Material for the task below:

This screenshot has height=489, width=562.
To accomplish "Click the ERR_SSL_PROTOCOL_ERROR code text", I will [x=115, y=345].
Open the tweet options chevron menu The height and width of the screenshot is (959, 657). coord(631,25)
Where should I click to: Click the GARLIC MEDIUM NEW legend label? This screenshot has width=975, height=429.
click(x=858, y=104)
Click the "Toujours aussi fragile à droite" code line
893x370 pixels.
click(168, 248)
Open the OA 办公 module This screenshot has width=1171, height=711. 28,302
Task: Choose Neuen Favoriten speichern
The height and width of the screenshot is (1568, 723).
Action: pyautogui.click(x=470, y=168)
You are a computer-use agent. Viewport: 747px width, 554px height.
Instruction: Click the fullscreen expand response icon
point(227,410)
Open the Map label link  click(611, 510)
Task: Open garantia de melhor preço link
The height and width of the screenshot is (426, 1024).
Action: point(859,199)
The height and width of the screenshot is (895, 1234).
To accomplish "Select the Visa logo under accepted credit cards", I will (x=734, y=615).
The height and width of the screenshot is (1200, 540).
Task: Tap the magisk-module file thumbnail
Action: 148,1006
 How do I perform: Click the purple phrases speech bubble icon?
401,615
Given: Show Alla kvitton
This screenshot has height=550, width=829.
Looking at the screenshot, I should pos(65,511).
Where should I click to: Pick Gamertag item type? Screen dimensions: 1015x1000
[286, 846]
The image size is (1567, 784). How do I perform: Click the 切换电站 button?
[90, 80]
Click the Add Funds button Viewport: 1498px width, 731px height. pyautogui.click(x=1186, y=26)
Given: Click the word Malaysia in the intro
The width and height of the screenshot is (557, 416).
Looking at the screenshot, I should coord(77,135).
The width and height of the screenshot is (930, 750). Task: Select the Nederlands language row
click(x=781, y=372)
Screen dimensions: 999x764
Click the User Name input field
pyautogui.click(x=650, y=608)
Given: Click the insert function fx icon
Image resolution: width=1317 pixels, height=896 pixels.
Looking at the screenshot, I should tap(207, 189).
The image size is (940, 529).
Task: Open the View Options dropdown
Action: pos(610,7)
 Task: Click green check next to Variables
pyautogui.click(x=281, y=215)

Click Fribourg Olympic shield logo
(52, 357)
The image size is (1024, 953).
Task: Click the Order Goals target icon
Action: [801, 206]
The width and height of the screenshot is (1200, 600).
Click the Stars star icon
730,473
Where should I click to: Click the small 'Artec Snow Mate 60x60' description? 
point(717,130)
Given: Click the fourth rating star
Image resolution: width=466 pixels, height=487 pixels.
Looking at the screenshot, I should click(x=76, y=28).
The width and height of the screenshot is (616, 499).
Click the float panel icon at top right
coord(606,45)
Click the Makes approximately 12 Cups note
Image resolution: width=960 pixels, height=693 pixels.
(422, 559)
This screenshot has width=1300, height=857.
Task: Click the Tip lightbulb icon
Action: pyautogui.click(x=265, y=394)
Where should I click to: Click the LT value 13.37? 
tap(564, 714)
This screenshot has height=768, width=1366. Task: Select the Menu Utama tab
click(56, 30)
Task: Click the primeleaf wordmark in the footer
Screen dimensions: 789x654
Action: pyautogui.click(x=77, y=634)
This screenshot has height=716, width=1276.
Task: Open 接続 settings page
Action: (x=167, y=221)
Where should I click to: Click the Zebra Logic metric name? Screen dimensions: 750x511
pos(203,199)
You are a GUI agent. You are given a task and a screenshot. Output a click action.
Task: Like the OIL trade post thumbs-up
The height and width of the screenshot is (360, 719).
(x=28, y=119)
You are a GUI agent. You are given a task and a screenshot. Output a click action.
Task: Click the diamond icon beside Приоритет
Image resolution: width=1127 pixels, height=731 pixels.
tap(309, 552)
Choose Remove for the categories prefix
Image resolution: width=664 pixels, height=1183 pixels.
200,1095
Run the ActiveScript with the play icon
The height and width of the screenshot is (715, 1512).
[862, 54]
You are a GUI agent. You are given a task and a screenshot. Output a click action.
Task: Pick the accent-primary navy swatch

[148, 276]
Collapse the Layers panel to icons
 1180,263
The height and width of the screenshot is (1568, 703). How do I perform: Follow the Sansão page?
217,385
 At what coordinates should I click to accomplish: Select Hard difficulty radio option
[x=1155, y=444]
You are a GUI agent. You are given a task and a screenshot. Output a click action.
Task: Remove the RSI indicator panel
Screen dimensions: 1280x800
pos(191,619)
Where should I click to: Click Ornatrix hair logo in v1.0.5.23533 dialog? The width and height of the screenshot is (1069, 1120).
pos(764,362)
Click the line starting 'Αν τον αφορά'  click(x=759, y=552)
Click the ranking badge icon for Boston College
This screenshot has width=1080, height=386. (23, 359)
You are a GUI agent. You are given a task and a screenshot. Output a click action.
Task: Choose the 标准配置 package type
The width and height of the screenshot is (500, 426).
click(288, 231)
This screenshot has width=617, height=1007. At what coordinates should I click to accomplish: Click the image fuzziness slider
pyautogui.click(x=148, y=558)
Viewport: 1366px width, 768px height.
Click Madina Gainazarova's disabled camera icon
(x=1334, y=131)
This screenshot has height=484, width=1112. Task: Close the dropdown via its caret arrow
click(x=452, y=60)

End of Material for the task.

Nothing in the records above may be left out when you repeat them exactly.

Solved exercise ▸
This screenshot has height=489, width=562.
To accomplish "Click the ERR_SSL_PROTOCOL_ERROR code text", I will [x=115, y=345].
Open the tweet options chevron menu The height and width of the screenshot is (959, 657). coord(631,25)
Where should I click to: Click the GARLIC MEDIUM NEW legend label? This screenshot has width=975, height=429.
click(x=858, y=104)
Click the "Toujours aussi fragile à droite" code line
893x370 pixels.
click(168, 248)
Open the OA 办公 module This screenshot has width=1171, height=711. 28,302
Task: Choose Neuen Favoriten speichern
The height and width of the screenshot is (1568, 723).
Action: pyautogui.click(x=470, y=168)
You are a computer-use agent. Viewport: 747px width, 554px height.
Instruction: Click the fullscreen expand response icon
point(227,410)
Open the Map label link  click(611, 510)
Task: Open garantia de melhor preço link
The height and width of the screenshot is (426, 1024).
Action: point(859,199)
The height and width of the screenshot is (895, 1234).
To accomplish "Select the Visa logo under accepted credit cards", I will (x=734, y=615).
The height and width of the screenshot is (1200, 540).
Task: Tap the magisk-module file thumbnail
Action: 148,1006
 How do I perform: Click the purple phrases speech bubble icon?
401,615
Given: Show Alla kvitton
This screenshot has height=550, width=829.
Looking at the screenshot, I should pos(65,511).
Where should I click to: Pick Gamertag item type? Screen dimensions: 1015x1000
[286, 846]
The image size is (1567, 784). How do I perform: Click the 切换电站 button?
[90, 80]
Click the Add Funds button Viewport: 1498px width, 731px height. pyautogui.click(x=1186, y=26)
Given: Click the word Malaysia in the intro
The width and height of the screenshot is (557, 416).
Looking at the screenshot, I should coord(77,135).
The width and height of the screenshot is (930, 750). Task: Select the Nederlands language row
click(x=781, y=372)
Screen dimensions: 999x764
Click the User Name input field
pyautogui.click(x=650, y=608)
Given: Click the insert function fx icon
Image resolution: width=1317 pixels, height=896 pixels.
Looking at the screenshot, I should tap(207, 189).
The image size is (940, 529).
Task: Open the View Options dropdown
Action: pos(610,7)
 Task: Click green check next to Variables
pyautogui.click(x=281, y=215)

Click Fribourg Olympic shield logo
(52, 357)
The image size is (1024, 953).
Task: Click the Order Goals target icon
Action: [801, 206]
The width and height of the screenshot is (1200, 600).
Click the Stars star icon
730,473
Where should I click to: Click the small 'Artec Snow Mate 60x60' description? 
point(717,130)
Given: Click the fourth rating star
Image resolution: width=466 pixels, height=487 pixels.
Looking at the screenshot, I should click(x=76, y=28).
The width and height of the screenshot is (616, 499).
Click the float panel icon at top right
coord(606,45)
Click the Makes approximately 12 Cups note
Image resolution: width=960 pixels, height=693 pixels.
(422, 559)
This screenshot has width=1300, height=857.
Task: Click the Tip lightbulb icon
Action: pyautogui.click(x=265, y=394)
Where should I click to: Click the LT value 13.37? 
tap(564, 714)
This screenshot has height=768, width=1366. Task: Select the Menu Utama tab
click(56, 30)
Task: Click the primeleaf wordmark in the footer
Screen dimensions: 789x654
Action: pyautogui.click(x=77, y=634)
This screenshot has height=716, width=1276.
Task: Open 接続 settings page
Action: (x=167, y=221)
Where should I click to: Click the Zebra Logic metric name? Screen dimensions: 750x511
pos(203,199)
You are a GUI agent. You are given a task and a screenshot. Output a click action.
Task: Like the OIL trade post thumbs-up
The height and width of the screenshot is (360, 719).
(x=28, y=119)
You are a GUI agent. You are given a task and a screenshot. Output a click action.
Task: Click the diamond icon beside Приоритет
Image resolution: width=1127 pixels, height=731 pixels.
tap(309, 552)
Choose Remove for the categories prefix
Image resolution: width=664 pixels, height=1183 pixels.
200,1095
Run the ActiveScript with the play icon
The height and width of the screenshot is (715, 1512).
[862, 54]
You are a GUI agent. You are given a task and a screenshot. Output a click action.
Task: Pick the accent-primary navy swatch

[148, 276]
Collapse the Layers panel to icons
 1180,263
The height and width of the screenshot is (1568, 703). How do I perform: Follow the Sansão page?
217,385
 At what coordinates should I click to accomplish: Select Hard difficulty radio option
[x=1155, y=444]
You are a GUI agent. You are given a task and a screenshot. Output a click action.
Task: Remove the RSI indicator panel
Screen dimensions: 1280x800
pos(191,619)
Where should I click to: Click Ornatrix hair logo in v1.0.5.23533 dialog? The width and height of the screenshot is (1069, 1120).
pos(764,362)
Click the line starting 'Αν τον αφορά'  click(x=759, y=552)
Click the ranking badge icon for Boston College
This screenshot has width=1080, height=386. (23, 359)
You are a GUI agent. You are given a task and a screenshot. Output a click action.
Task: Choose the 标准配置 package type
The width and height of the screenshot is (500, 426).
click(288, 231)
This screenshot has width=617, height=1007. At what coordinates should I click to accomplish: Click the image fuzziness slider
pyautogui.click(x=148, y=558)
Viewport: 1366px width, 768px height.
Click Madina Gainazarova's disabled camera icon
(x=1334, y=131)
This screenshot has height=484, width=1112. Task: Close the dropdown via its caret arrow
click(x=452, y=60)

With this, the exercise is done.